WASHINGTON, D.C. — The Washington Nationals began their longest road trip of the season, 13 games, with one of their toughest opponents, the resurgent Houston Astros, who began the series leading the National League wild card race. After winning game one in their usual one-run fashion by a score of 6-5, they went on to drop the final two games of that series.

Then came a weekend series against the Colorado Rockies, during which the Nationals bats came to life. Against the league’s worst team, and in the mile high city of Denver, where the altitude produces astounding offensive numbers, the Nationals took full advantage. During the three-game sweep of the Rockies, the normally anemic Nationals offense scored 21 runs on 30 hits.

With their spirits – and finally their offense – lifted to new heights, the Nationals left Colorado for Philadelphia to begin a four game series that would go a long way toward determining this team’s playoff chances. The Nationals and Philles seem to flip flop positions in the standings almost daily, each trailing Houston in the wild card, and the Braves for the lead in the National League East.

The Nationals took the series opener 6-3 on Monday night, and for a moment, it seemed as though the team had brought a little of the Coors Field magic with them. Tuesday night’s contest was rained out. By the time Wednesday rolled around, it seemed as though the mile high magic had been swept away by the rain, as the one-run wonders lost a close one again by a score of 4-3.

Tuesday’s postponement was made up on Thursday as part of a day-night doubleheader, and once the Nationals had dropped the day game by one run yet again by the score of 2-1, the offensive woes seemed to have returned.

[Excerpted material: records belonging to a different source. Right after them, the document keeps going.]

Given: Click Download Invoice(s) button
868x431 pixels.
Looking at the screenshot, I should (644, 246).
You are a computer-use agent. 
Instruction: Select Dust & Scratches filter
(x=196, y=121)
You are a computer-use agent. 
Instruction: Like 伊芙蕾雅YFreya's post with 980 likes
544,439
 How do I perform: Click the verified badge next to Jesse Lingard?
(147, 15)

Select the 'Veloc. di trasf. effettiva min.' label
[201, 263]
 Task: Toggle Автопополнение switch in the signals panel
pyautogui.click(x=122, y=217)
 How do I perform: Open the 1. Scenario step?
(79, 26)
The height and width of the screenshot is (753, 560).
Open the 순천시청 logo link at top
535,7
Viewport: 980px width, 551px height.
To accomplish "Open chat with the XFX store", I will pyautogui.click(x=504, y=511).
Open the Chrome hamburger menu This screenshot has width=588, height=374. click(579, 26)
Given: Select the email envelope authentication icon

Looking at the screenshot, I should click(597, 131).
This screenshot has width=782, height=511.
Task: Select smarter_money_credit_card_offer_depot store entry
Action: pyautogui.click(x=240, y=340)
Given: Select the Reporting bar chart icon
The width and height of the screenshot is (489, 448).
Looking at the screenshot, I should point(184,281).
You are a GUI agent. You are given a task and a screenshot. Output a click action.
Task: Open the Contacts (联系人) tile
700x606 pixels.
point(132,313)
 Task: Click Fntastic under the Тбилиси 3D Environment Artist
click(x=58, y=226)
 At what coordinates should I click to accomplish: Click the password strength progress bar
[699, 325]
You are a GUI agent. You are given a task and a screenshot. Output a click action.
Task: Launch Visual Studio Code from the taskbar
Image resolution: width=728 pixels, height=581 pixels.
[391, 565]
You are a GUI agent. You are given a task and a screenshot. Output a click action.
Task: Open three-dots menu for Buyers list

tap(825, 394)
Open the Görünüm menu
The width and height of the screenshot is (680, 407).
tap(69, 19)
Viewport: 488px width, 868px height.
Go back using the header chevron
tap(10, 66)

“We just can’t get anybody to stick their nose in there and get a tough base hit on a consistent basis or get that big fly ball. Anytime we get people in scoring position, it’s important that we get someone home”, said Nationals manager Frank Robinson.

“We had opportunities, we just weren’t able to capitalize on them”, said catcher Gary Bennett. “One day, you go out there and you feel great. The next day, it’s like you’ve never played the game before”, he added.

“All the games we were winning in the first half, we’re losing right now, by one run. If we’re going to make a run, we’re going to have to start winning those games again”, said third baseman Vinny Castilla.

The series finale on Thursday night began with the Philles jumping out to a four run lead, and the Nationals seemed destined to lose yet another series to a division rival. But in the top of the fifth inning, those bats Frank Robinson once called ‘missing in action’ sprang to life once again, as the Nationals posted 3 runs.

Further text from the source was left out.